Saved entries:
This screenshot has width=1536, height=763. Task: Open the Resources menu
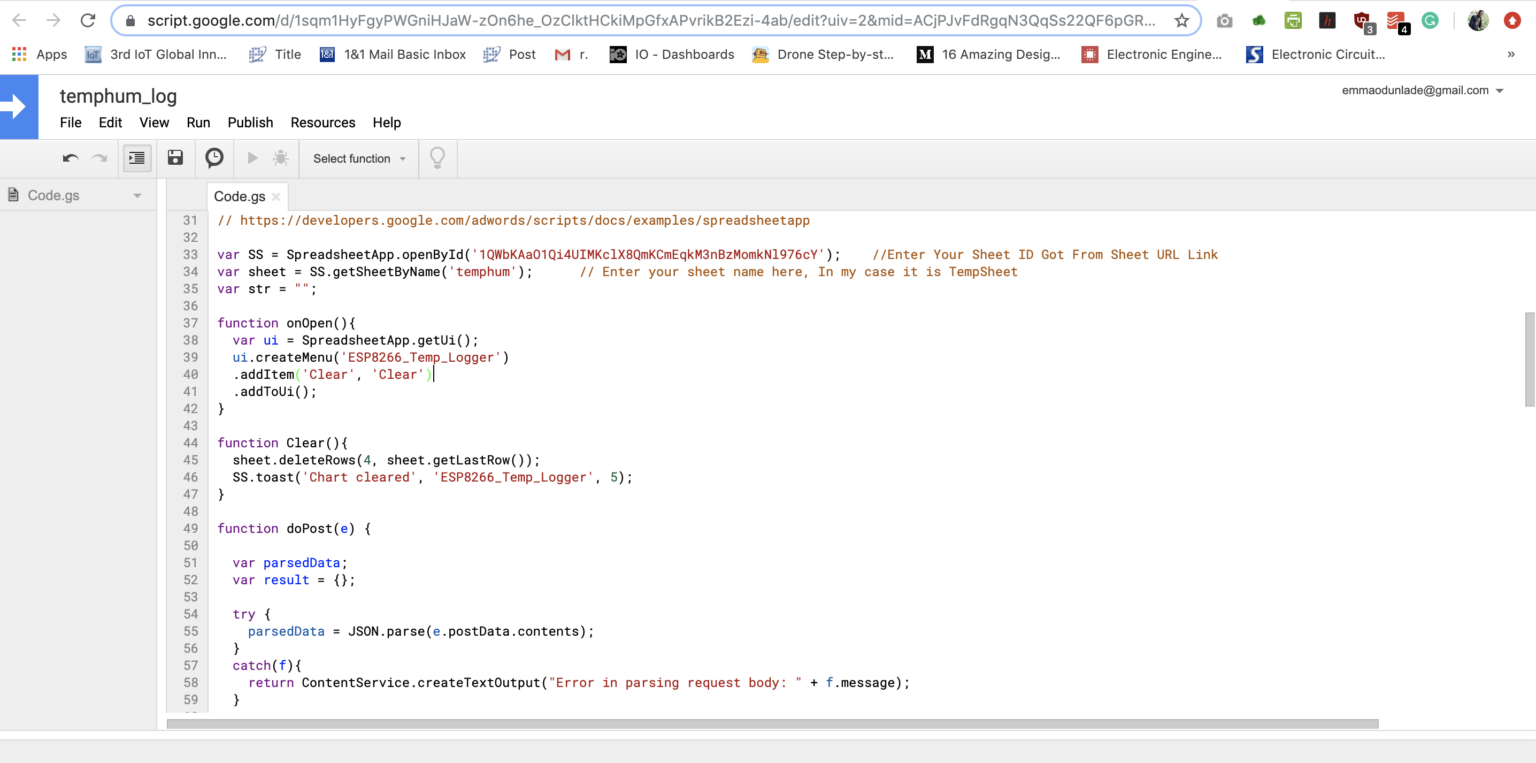click(322, 122)
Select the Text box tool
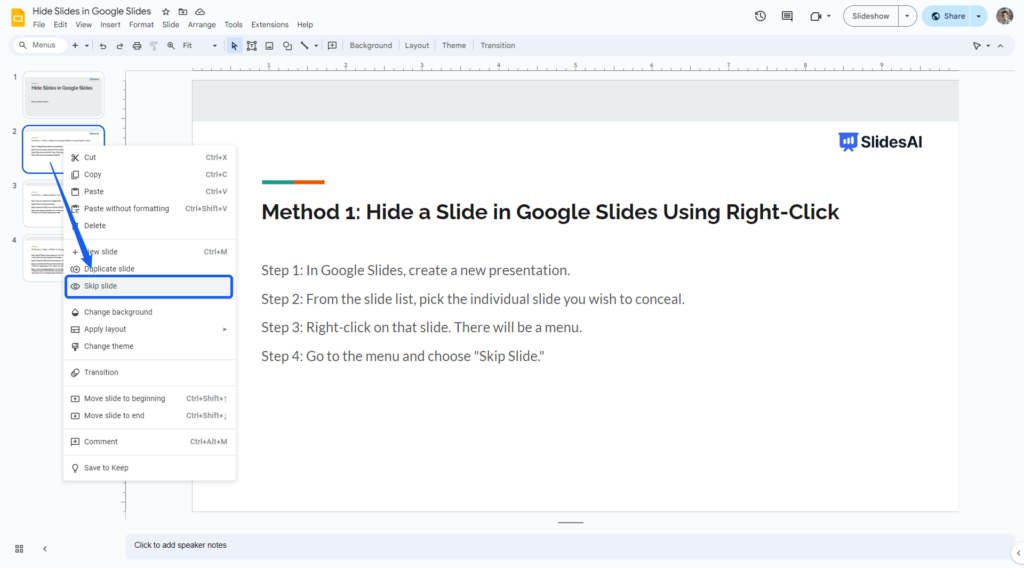The width and height of the screenshot is (1024, 568). click(x=252, y=45)
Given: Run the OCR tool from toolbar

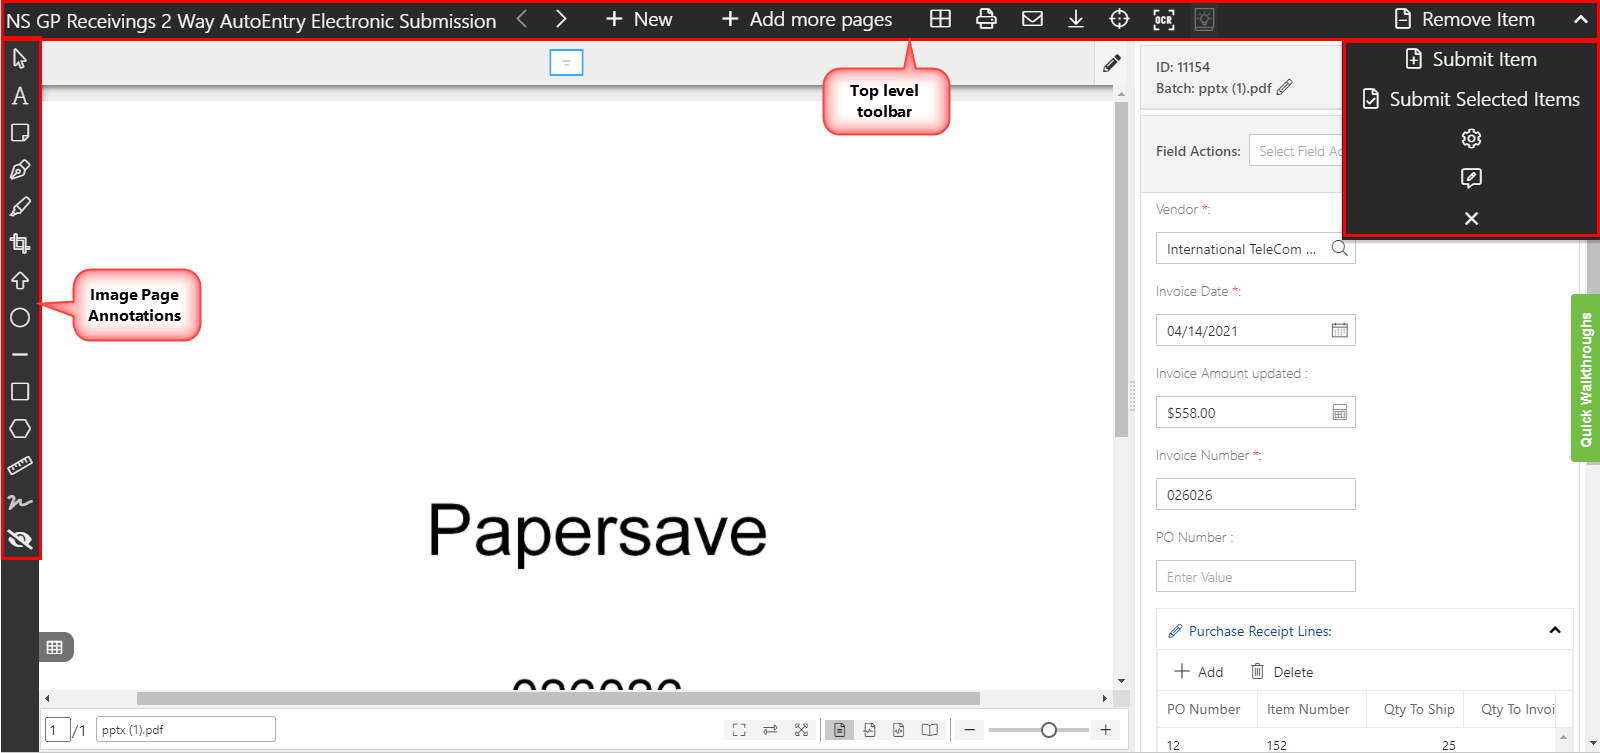Looking at the screenshot, I should [x=1164, y=19].
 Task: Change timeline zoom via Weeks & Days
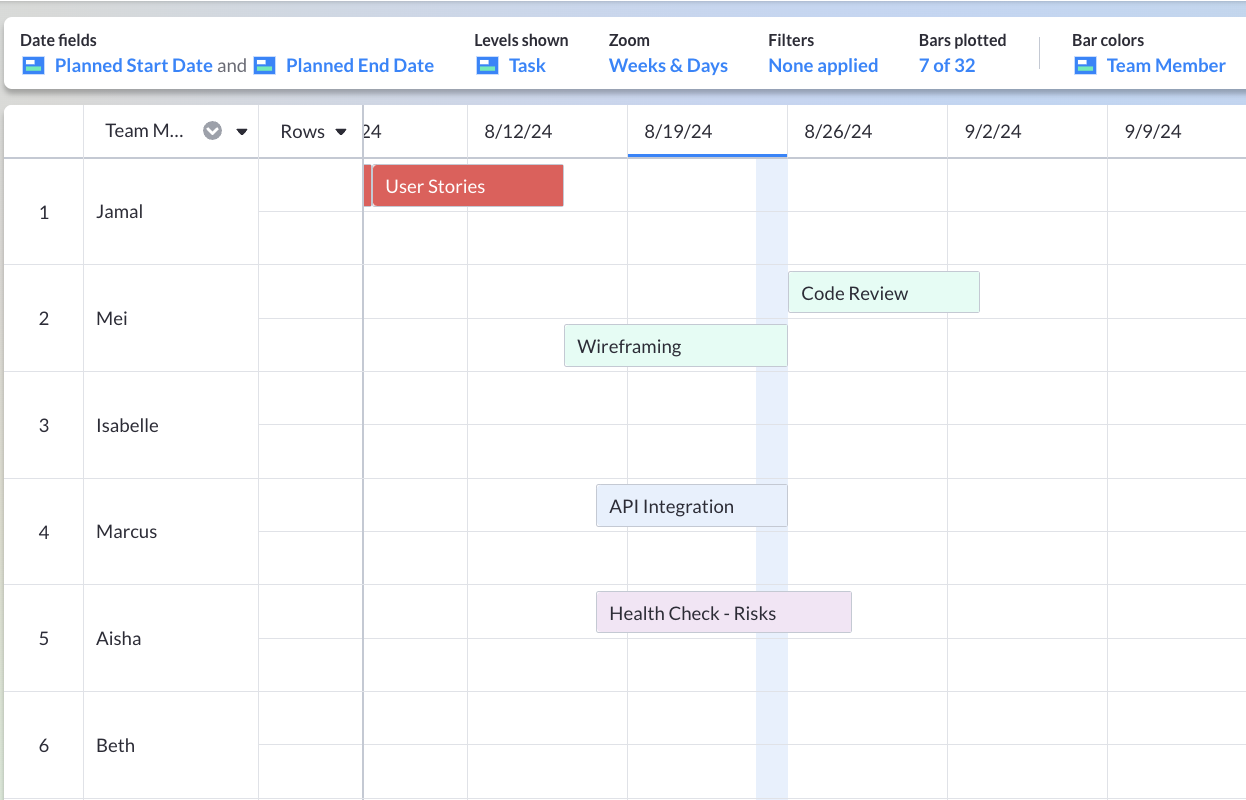tap(668, 65)
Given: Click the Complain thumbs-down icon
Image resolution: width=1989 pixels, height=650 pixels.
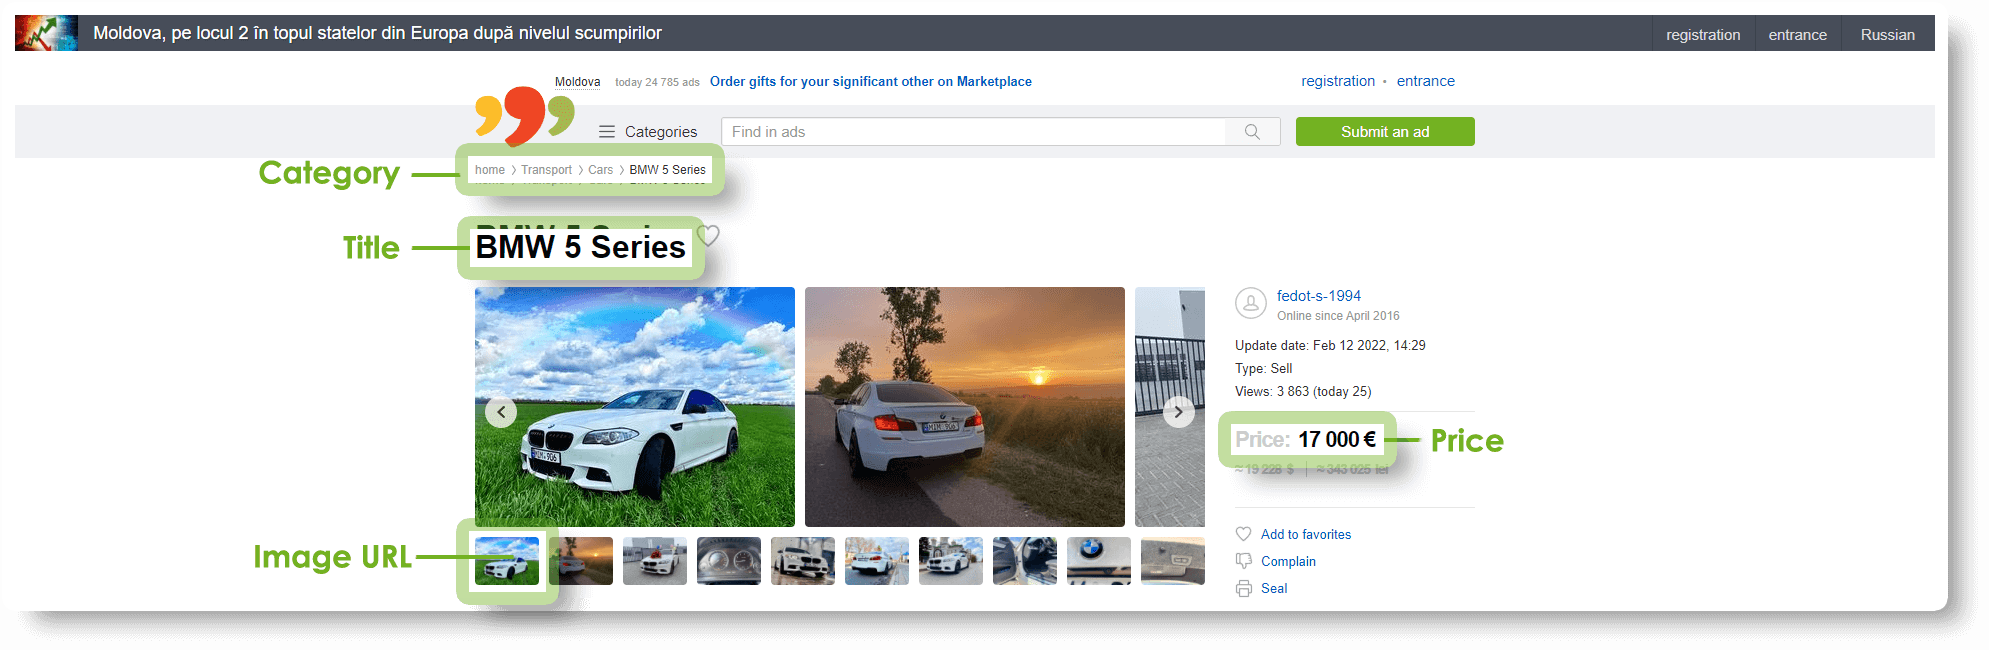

HOW TO COMPLETE THIS TASK -
In your copy, exclude the pictures and repeat each entry above exactly.

SOLUTION -
This screenshot has width=1536, height=763. Task: Open the Resources menu
click(322, 122)
Select the Text box tool
The width and height of the screenshot is (1024, 568). click(x=252, y=45)
Given: Run the OCR tool from toolbar

Looking at the screenshot, I should [x=1164, y=19].
 Task: Change timeline zoom via Weeks & Days
tap(668, 65)
Given: Click the Complain thumbs-down icon
Image resolution: width=1989 pixels, height=650 pixels.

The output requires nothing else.